• Instructions to follow:
Reproduce the opening lines of the records exactly, please, stopping after the line that contains "Заправка картриджей (210, 211)".

• Dataset items:
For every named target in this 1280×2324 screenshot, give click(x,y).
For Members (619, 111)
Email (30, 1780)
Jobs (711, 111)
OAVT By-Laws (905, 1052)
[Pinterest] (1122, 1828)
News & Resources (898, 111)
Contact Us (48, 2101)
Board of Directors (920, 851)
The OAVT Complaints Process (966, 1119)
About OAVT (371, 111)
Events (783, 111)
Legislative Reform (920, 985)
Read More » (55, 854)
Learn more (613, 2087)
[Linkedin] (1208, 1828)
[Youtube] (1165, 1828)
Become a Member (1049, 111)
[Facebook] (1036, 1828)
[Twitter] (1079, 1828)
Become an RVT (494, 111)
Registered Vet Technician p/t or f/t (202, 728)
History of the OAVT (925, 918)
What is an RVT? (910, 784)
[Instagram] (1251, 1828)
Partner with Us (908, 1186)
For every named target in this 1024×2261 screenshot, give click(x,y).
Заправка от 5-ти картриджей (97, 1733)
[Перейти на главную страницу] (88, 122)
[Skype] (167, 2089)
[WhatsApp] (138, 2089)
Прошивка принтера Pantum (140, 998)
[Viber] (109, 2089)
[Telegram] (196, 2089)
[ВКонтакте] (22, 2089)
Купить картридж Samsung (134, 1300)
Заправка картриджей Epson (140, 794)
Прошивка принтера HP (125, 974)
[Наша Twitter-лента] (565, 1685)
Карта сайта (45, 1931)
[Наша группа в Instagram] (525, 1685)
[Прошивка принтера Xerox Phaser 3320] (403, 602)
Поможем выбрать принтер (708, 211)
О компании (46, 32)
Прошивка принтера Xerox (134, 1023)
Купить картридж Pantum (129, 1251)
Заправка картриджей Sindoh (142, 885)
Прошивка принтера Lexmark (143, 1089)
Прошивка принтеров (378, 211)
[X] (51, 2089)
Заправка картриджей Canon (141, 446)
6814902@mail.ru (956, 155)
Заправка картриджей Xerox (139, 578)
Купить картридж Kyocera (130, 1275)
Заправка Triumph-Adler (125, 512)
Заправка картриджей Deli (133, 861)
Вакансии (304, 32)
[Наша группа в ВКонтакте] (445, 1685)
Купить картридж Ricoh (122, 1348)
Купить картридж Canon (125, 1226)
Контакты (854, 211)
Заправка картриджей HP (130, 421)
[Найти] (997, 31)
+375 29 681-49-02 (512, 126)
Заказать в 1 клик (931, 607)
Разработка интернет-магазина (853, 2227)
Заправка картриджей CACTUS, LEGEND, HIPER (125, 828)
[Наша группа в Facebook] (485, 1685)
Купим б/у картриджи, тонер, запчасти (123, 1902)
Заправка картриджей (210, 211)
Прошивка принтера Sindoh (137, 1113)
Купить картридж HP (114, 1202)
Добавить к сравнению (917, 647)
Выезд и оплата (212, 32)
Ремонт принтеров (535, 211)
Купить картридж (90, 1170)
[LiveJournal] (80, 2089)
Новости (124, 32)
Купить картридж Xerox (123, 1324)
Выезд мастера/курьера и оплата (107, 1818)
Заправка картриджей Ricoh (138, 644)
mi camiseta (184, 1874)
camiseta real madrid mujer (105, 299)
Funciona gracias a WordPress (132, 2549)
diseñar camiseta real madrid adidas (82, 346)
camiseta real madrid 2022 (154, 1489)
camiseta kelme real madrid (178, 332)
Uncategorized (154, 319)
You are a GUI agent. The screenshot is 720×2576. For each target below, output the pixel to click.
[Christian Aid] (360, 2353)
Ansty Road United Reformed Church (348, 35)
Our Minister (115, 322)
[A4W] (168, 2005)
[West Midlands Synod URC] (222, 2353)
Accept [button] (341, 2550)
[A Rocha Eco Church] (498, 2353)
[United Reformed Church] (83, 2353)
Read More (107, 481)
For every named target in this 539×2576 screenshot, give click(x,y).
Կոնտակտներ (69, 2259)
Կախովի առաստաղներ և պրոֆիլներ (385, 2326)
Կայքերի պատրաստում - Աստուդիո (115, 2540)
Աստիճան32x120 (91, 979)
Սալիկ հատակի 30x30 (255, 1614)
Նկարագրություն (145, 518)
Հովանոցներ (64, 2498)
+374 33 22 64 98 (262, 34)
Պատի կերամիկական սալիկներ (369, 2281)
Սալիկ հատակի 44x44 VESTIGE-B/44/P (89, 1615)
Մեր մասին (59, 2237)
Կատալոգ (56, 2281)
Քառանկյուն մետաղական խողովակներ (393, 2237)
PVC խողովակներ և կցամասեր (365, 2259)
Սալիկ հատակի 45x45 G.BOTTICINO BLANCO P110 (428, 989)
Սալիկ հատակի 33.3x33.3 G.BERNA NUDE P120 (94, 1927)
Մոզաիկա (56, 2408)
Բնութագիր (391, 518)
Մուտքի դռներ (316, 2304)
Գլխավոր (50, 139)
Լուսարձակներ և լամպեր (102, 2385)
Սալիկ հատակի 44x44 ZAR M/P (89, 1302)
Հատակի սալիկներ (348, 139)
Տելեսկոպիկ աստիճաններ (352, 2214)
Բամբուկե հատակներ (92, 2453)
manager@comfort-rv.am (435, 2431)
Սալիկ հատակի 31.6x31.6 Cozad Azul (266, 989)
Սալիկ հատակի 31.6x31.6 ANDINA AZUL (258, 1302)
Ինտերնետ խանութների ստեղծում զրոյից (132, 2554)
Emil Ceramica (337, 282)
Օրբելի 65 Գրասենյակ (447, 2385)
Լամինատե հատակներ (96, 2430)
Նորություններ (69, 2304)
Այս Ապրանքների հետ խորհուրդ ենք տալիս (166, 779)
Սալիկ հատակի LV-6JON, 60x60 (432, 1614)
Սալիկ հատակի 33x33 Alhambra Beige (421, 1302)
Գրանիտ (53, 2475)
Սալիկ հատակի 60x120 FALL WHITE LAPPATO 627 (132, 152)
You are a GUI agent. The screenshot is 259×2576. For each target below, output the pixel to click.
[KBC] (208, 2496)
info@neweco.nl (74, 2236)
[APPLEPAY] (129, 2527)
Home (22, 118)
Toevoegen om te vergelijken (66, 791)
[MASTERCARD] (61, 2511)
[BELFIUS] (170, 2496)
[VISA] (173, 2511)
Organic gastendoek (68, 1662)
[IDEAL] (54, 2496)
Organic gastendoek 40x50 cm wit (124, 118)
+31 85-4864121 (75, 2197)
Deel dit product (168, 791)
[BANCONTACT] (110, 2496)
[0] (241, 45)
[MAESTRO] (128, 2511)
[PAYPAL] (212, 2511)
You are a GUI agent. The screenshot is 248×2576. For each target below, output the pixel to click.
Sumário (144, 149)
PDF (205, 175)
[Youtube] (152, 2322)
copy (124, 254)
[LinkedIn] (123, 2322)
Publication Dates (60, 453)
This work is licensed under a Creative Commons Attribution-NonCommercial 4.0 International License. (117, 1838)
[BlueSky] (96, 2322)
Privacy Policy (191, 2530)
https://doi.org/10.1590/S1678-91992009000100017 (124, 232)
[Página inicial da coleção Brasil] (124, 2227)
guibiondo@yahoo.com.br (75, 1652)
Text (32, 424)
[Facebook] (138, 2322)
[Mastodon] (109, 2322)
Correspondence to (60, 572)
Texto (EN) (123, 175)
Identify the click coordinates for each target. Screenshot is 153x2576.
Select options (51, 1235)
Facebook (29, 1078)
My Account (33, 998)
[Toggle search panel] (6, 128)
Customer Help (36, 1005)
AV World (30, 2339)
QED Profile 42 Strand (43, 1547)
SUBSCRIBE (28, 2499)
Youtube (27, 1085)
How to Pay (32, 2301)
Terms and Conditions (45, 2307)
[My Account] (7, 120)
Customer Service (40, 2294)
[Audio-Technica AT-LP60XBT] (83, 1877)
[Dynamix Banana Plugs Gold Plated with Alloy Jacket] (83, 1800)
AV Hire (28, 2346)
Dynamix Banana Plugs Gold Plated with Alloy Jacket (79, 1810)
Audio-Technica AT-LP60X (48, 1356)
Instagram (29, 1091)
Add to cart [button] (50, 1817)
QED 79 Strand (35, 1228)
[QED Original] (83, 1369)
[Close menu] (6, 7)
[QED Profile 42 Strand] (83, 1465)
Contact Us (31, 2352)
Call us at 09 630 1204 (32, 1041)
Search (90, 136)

• Response:
For every named target in this 1280×2324 screenshot, give click(x,y).
For Members (619, 111)
Email (30, 1780)
Jobs (711, 111)
OAVT By-Laws (905, 1052)
[Pinterest] (1122, 1828)
News & Resources (898, 111)
Contact Us (48, 2101)
Board of Directors (920, 851)
The OAVT Complaints Process (966, 1119)
About OAVT (371, 111)
Events (783, 111)
Legislative Reform (920, 985)
Read More » (55, 854)
Learn more (613, 2087)
[Linkedin] (1208, 1828)
[Youtube] (1165, 1828)
Become a Member (1049, 111)
[Facebook] (1036, 1828)
[Twitter] (1079, 1828)
Become an RVT (494, 111)
Registered Vet Technician p/t or f/t (202, 728)
History of the OAVT (925, 918)
What is an RVT? (910, 784)
[Instagram] (1251, 1828)
Partner with Us (908, 1186)
For every named target in this 1024×2261 screenshot, give click(x,y).
Заправка от 5-ти картриджей (97, 1733)
[Перейти на главную страницу] (88, 122)
[Skype] (167, 2089)
[WhatsApp] (138, 2089)
Прошивка принтера Pantum (140, 998)
[Viber] (109, 2089)
[Telegram] (196, 2089)
[ВКонтакте] (22, 2089)
Купить картридж Samsung (134, 1300)
Заправка картриджей Epson (140, 794)
Прошивка принтера HP (125, 974)
[Наша Twitter-лента] (565, 1685)
Карта сайта (45, 1931)
[Наша группа в Instagram] (525, 1685)
[Прошивка принтера Xerox Phaser 3320] (403, 602)
Поможем выбрать принтер (708, 211)
О компании (46, 32)
Прошивка принтера Xerox (134, 1023)
Купить картридж Pantum (129, 1251)
Заправка картриджей Sindoh (142, 885)
Прошивка принтера Lexmark (143, 1089)
Прошивка принтеров (378, 211)
[X] (51, 2089)
Заправка картриджей Canon (141, 446)
6814902@mail.ru (956, 155)
Заправка картриджей Xerox (139, 578)
Купить картридж Kyocera (130, 1275)
Заправка Triumph-Adler (125, 512)
Заправка картриджей Deli (133, 861)
Вакансии (304, 32)
[Наша группа в ВКонтакте] (445, 1685)
Купить картридж Ricoh (122, 1348)
Купить картридж Canon (125, 1226)
Контакты (854, 211)
Заправка картриджей HP (130, 421)
[Найти] (997, 31)
+375 29 681-49-02 (512, 126)
Заказать в 1 клик (931, 607)
Разработка интернет-магазина (853, 2227)
Заправка картриджей CACTUS, LEGEND, HIPER (125, 828)
[Наша группа в Facebook] (485, 1685)
Купим б/у картриджи, тонер, запчасти (123, 1902)
Заправка картриджей (210, 211)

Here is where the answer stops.